Do you care who plows snow off the street in front of your house?
Regionalism proponents say no. But county legislators insist you do -- especially if it hits you in the wallet.
A meeting of the Erie County Legislature's Regionalism Committee -- held Tuesday to consider for the first time the proposals made by the Who Does What? Commission -- turned into the Great Snowplow Debate of 2000-01. There were two main camps:
Those who want Erie County to turn its roads over to the towns and villages for plowing.
Those who think the towns and villages would be stupid for taking on such a chore.
"I just really don't see that happening," Ronald Witnauer said bluntly.
Witnauer, who is highway superintendent in Clarence and president of a local association of highway officials, said towns and villages already are strapped when it comes to snowplowing.
"Some of these towns, in the Southtowns, would have to go out and hire men, they're going to have to add equipment, and they're just not interested in that," Witnauer said.
Legislators from both sides of the aisle -- in a rare moment of agreement -- said that turning the plowing burden over to towns and villages would end up costing local municipalities more money. That is not fair for taxpayers, they said.

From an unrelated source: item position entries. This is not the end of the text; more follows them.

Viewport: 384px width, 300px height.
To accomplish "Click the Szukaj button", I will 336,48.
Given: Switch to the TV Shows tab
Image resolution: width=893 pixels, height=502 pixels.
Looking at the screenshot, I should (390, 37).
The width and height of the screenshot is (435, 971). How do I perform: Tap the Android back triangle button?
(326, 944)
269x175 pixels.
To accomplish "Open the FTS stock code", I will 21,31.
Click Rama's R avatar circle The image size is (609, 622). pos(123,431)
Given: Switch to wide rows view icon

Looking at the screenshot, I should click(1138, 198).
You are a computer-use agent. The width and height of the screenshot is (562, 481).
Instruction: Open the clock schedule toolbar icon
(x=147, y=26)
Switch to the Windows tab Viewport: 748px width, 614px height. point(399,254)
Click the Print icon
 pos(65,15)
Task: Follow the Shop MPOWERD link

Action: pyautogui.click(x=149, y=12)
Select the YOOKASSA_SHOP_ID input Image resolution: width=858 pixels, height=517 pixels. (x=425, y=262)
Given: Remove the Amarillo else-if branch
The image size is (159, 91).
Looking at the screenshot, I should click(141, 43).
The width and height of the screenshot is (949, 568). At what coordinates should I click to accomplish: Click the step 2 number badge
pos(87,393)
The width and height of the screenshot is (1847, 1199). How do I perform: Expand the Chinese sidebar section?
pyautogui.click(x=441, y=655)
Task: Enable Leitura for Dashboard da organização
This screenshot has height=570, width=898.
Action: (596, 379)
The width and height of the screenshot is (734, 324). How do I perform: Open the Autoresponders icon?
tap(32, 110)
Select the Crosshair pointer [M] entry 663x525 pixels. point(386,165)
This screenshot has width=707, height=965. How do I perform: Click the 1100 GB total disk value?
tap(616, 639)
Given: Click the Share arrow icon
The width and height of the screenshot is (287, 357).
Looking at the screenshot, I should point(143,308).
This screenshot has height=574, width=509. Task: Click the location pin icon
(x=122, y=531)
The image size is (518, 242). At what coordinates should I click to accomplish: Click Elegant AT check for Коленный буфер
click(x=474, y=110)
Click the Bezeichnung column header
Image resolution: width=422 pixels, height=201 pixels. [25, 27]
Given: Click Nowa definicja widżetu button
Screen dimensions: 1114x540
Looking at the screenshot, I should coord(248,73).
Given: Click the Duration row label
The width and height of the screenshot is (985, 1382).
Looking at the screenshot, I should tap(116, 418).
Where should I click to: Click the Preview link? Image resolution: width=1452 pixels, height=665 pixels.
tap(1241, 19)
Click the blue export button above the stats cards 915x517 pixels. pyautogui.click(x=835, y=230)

"It's either on our tax bills or on their tax bills," said Legislature Chairman Charles M. Swanick, D-Kenmore. "This isn't about service. It's all about money. It would be a major cost shift."
Legislator Steven P. McCarville, R-Orchard Park, said some of the county's smaller towns and villages cannot bear such a burden alone.
"To buy a truck, or extra people to provide manpower, is a huge burden on them," McCarville said. "You've got to find a way to make that up to them."
Defending the proposal were members of the Who Does What? Commission, led by the Buffalo Niagara Partnership at the direction of County Executive Joel A. Giambra, a Republican.
The commission released its final report, including 17 recommendations for consolidation and streamlining efforts throughout the county, late last month.
Commission members cited facts and figures to show that Erie County could save a lot of money -- maybe as much as $2 million -- by shifting its snowplowing duties to local municipalities:
Erie County has 3,117 lane-miles of county roadways to plow, almost four times as much as the statewide average for counties. About 1,200 of those lane-miles are already plowed by someone other than county crews.
Transportation time, to get county plows out to far-flung towns and villages, is much greater than if the municipalities did the plowing themselves. That extra transportation time eats up a lot of money, commission members said.
Other counties in New York neither plow nor do maintenance on their roadways. All of those jobs are contracted out to municipalities.
Kenneth J. Vetter, project manager for the commission, said towns and villages are the most efficient and effective way to get roads plowed.
"They do them quickly, they do them better, and they tend to be more responsive than people at the county level," said Vetter. "It is cheaper for municipalities to do this."